B) En relación con el contexto:
Exige la puesta en relación de la norma a interpretar con el resto del ordenamiento y muy especialmente con los preceptos y principios de la Carta Magna, conforme a la interpretación del Tribunal Constitucional.
C) Los antecedentes históricos y legislativos:
Este canon hermeneútico diversifica la tradición jurídica de los trabajos preparatorios o material legislativo. Aunque el conocimiento del pasado lleve a captar el sentido que la norma tuvo en origen, la retrospectiva ha de ponerse al servicio de la aplicación actual y en ésta tiene que prevalecer.
D) La realidad social del tiempo en que ha de ser aplicada las normas:
La doctrina actual sigue considerando la invocación de la realidad social como la mayor innovación por el art. 3.1 c.c.
Cuando preceda acudir al referente social se tendrá en cuenta:
1) Los tribunales deben conducirse con el mayor tino y prudencia para no dar trato de realidad social a "estados de conciencia nebulosos o en vías de formación".

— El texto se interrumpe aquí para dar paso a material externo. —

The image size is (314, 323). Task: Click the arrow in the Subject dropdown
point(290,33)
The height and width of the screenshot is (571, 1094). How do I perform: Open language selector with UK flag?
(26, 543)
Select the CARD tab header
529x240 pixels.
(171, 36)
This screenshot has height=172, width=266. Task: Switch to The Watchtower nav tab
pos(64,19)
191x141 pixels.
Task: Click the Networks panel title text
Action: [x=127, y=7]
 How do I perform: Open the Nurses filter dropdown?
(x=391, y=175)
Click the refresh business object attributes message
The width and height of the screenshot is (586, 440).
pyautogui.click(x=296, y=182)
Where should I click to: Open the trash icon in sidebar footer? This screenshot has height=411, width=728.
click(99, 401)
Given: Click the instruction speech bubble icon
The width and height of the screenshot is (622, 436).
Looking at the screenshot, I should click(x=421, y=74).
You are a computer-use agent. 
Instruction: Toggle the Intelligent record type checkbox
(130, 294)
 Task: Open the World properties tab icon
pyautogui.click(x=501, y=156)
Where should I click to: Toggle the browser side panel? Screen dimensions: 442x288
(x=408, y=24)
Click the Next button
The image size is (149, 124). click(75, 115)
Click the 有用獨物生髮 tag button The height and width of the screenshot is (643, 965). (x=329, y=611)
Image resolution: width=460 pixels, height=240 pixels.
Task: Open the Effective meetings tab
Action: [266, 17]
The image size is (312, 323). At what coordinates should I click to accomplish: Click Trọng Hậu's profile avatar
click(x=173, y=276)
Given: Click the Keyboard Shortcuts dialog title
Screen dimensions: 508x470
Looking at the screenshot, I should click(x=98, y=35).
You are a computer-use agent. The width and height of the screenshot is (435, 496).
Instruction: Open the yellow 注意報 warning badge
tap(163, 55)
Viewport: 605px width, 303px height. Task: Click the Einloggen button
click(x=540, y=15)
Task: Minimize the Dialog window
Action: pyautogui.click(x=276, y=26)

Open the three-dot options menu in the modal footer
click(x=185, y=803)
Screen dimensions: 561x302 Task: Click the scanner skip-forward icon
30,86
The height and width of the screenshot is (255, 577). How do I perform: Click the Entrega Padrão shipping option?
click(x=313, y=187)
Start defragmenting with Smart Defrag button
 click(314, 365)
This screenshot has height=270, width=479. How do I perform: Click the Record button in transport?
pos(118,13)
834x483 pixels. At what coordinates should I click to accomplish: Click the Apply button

2) La realidad social nunca autoriza para modificar o implicar la norma, límite que se traduce como el mantenimiento del efecto práctico esencial.
Los recursos hermeneúticos puestos a disposición de los Tribunales no constituye numerus clausus (piénsese en la reiterada doctrina de que cualquier norma debe interpretarse siempre de manera que se maximalice, en lo posible, la eficacia de los derechos fundamentales).